Still, villagers isolated for nearly six weeks after the quake - each with a tale of tragic loss - say the road is a lifeline to needed supplies. It’s the last major artery to reopen into the regional hub of Muzaffarabad. Aid agencies say it’s still too dangerous to use.
“When they say it’s open, yes, the majority of the landslides have been cleared, but it’s quite risky,” World Food Program logistics officer Anthony Freeman said Wednesday.
“Flying over it, it still looks pretty scary. I certainly don’t want to put a truck on there and lose the truck,” he said.
At a bend outside Muzaffarabad, villagers sit beside tents, blankets and sacks of food donated by aid agencies, waiting for a ride from privately operated jeeps and pickups converted into buses. They’re typically jammed with people standing inside, clinging outside and even sitting on top.
Or they go on foot with supplies on their head, like 50-year-old Mohammed Nazir, making his way to his village of Arkutli where he lost his grandson and niece to the quake, which killed an estimated 87,000 people overall.

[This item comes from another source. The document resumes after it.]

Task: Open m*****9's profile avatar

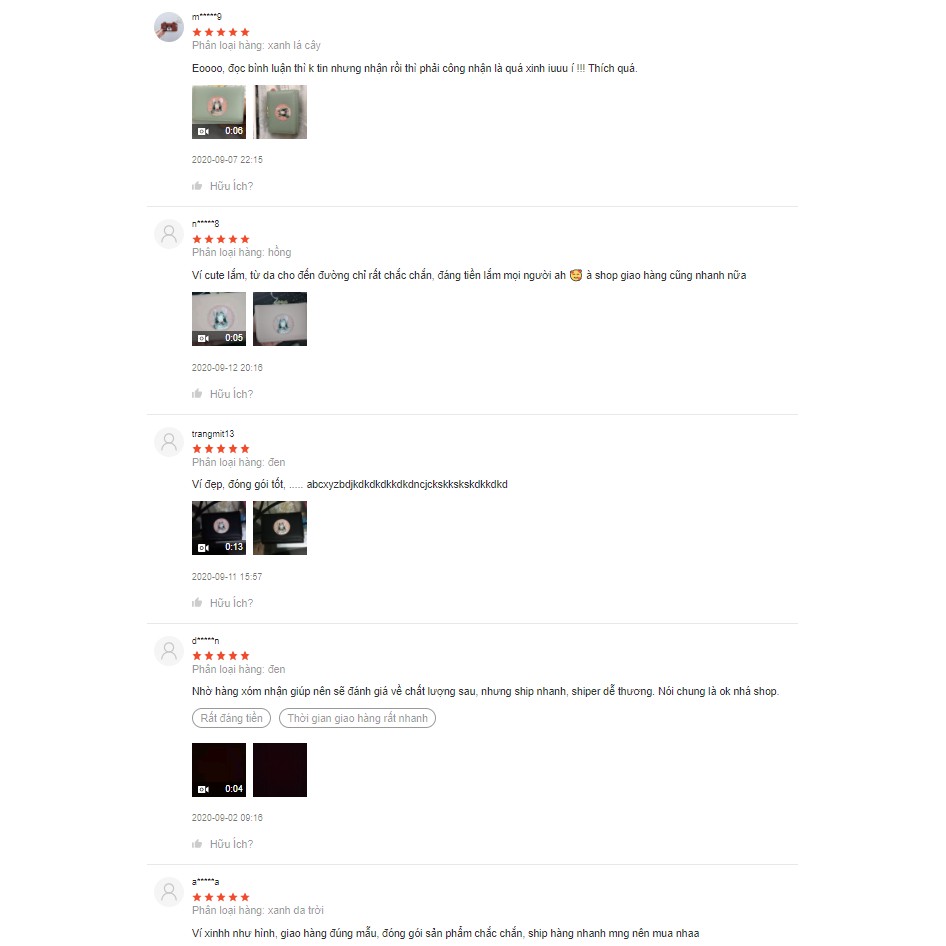Action: tap(169, 27)
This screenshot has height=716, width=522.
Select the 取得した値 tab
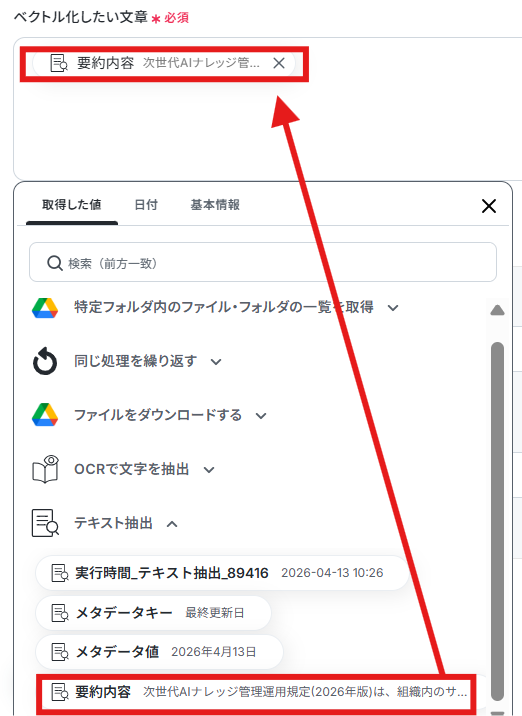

He said he worried constantly about the earth shaking loose again along the way, but needed to haul batteries, fruit and rice.
“There’s no peace. My heart beats harder,” he said. “I still have nightmares about the earthquake.”
The road cuts through terrain just outside Muzaffarabad that seems extraterrestrial.
The quake sheared off soil and trees, leaving bare cliffs that shed silt, accumulating in fan shapes like a vertical Sahara above the Neelum River.
At active slides, bits of gravel come ticking down, or a whole section of silt shifts with a sizzle, or a broader slide descends with a whoosh, raining rocks and raising a mass of dust that hangs over the river like a cloud.
The road heads north out of Muzaffarabad before bending west toward the disputed frontier with India, where cross-border fire raged before the two sides agreed to a cease-fire two years ago. It then heads northwest. In all, a 100-kilometer (65-mile) stretch, to the town of Dewarian, opened this week.
The two accidents prompted authorities to impose new limits on passengers and bar private vehicles after dark.
Sometimes swarms of livestock halt the traffic, though sheepherder Habibullah said he travels by night to avoid vehicles. He was at a small wooded area with his flock and sons, heading to Muzaffarabad. The quake killed 15 relatives in his village of Talgran.
“I lost 60 sheep in the earthquake,” said Habibullah, who goes by one name. “The trail is difficult, but thank God I have not yet lost any to the slides.”